With our cats being meticulous groomers, they become vulnerable to the carcinogens in tobacco which can cause squamous cell carcinoma (oral cancer).

In our dogs a study was done and found higher incidence of nasal tumors and cancer of the sinus.  Unfortunately, dogs with nasal cancer do not usually survive more than a year.

Many veterinarians also feel that symptoms in their patients with respiratory disease such as asthma or bronchitis improve if the owner’s quit smoking.  For those that do smoke, there are a few ways to tell if your habit is affecting your pet’s health.

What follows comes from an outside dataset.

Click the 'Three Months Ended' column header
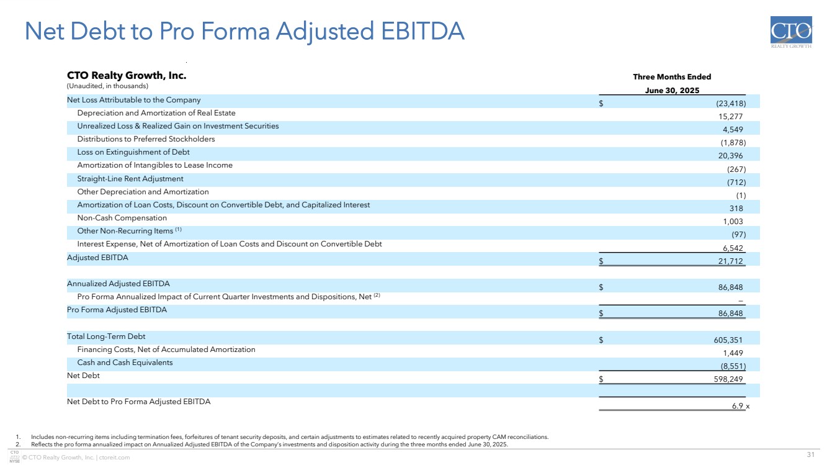The width and height of the screenshot is (827, 465). click(x=671, y=77)
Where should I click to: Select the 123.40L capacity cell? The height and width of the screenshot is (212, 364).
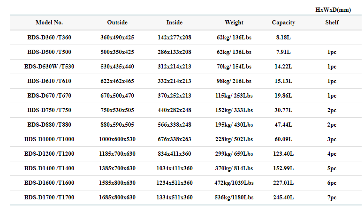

Disposing of your tobacco may also prove hazardous, your nosey pets who like to dig in the trash, who eat everything on a walk can get gastrointestinal upset – such as vomiting, diarrhea, drooling and trembling.  High doses of nicotine can lead to seizing or even death. Cigarettes butts are especially dangerous as they contain 25 % of the nicotine found in the cigarette.

If you think your dog or cat has eaten a cigarette, cigarette butt, tobacco, nicotine chewing gum, vapor inserts please call the North Town Veterinary Hospital.

There are many reasons to quit smoking – what about quitting for the sake of your furry family member.